According to the study, published in July by researchers at the Crowther Lab in Zurich, planting trees across the 0.9bn hectares of land suitable for reforestation globally could capture as much as two-thirds of all emissions that have been released by human activities.
Since the report’s publication, local and national governments as well as companies have pledged to plant millions of trees.
Last month, the Woodland Trust launched its Big Climate Fightback awareness campaign, encouraging people in the UK to help plant 1m trees on 30 November. Michael Peacock from the charity, said: “Planting trees is the natural solution – they absorb harmful CO2 and produce oxygen. But we are not planting anywhere near enough.”
Earlier in the summer, Lancaster City Council urged residents to help fulfil a plan to plant 1m across north Lancashire as part of the Northern Forest scheme. Cornwall Council also pledged to cover 8,000 hectares of the county with trees. In August, Ireland’s government announced plans to plant 22m trees each year until 2040.
Planting trees is a tangible way people can make a difference
Further afield, boot brand Timberland has pledged to support the planting of 50m trees by 2025. First, it will work on projects in the US, Dominican Republic, Haiti, China and Mali. Social enterprise search engine Ecosia, which uses its revenue to support reforestation, reported a spike in downloads in August, in response to the fires devastating the Amazon. The Berlin-based company has pledged to plant an extra 3m in Brazil next year.

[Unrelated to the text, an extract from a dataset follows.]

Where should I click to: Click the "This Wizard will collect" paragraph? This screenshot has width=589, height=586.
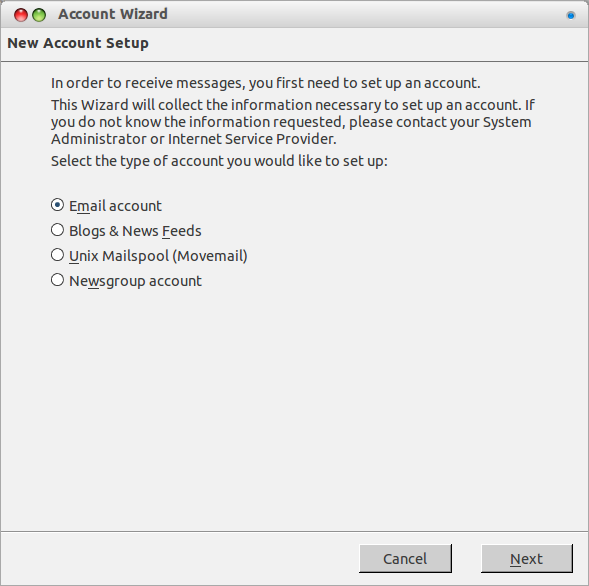tap(293, 122)
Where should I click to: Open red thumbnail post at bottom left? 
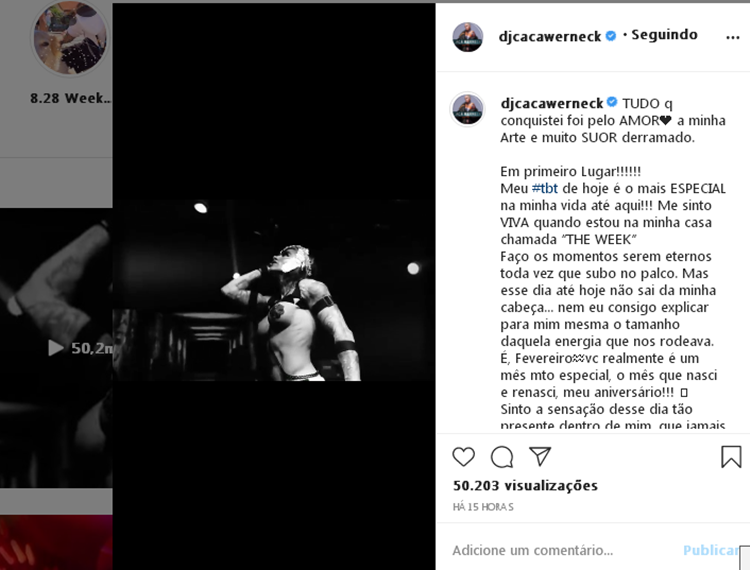click(x=56, y=542)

“[Planting trees is] a tangible way people can make a difference,” said Tracey West, chief executive of The Word Forest Organisation, a charity that supports tree planting in Kenya.
However, such schemes have attracted criticism. Activist and writer George Monbiot said in a Guardian column that tree planting schemes were in danger of becoming “tokenistic”.
“In many places rewilding, or natural regeneration – allowing trees to seed and spread themselves – is much faster and more effective, and tends to produce far richer habitats,” he wrote.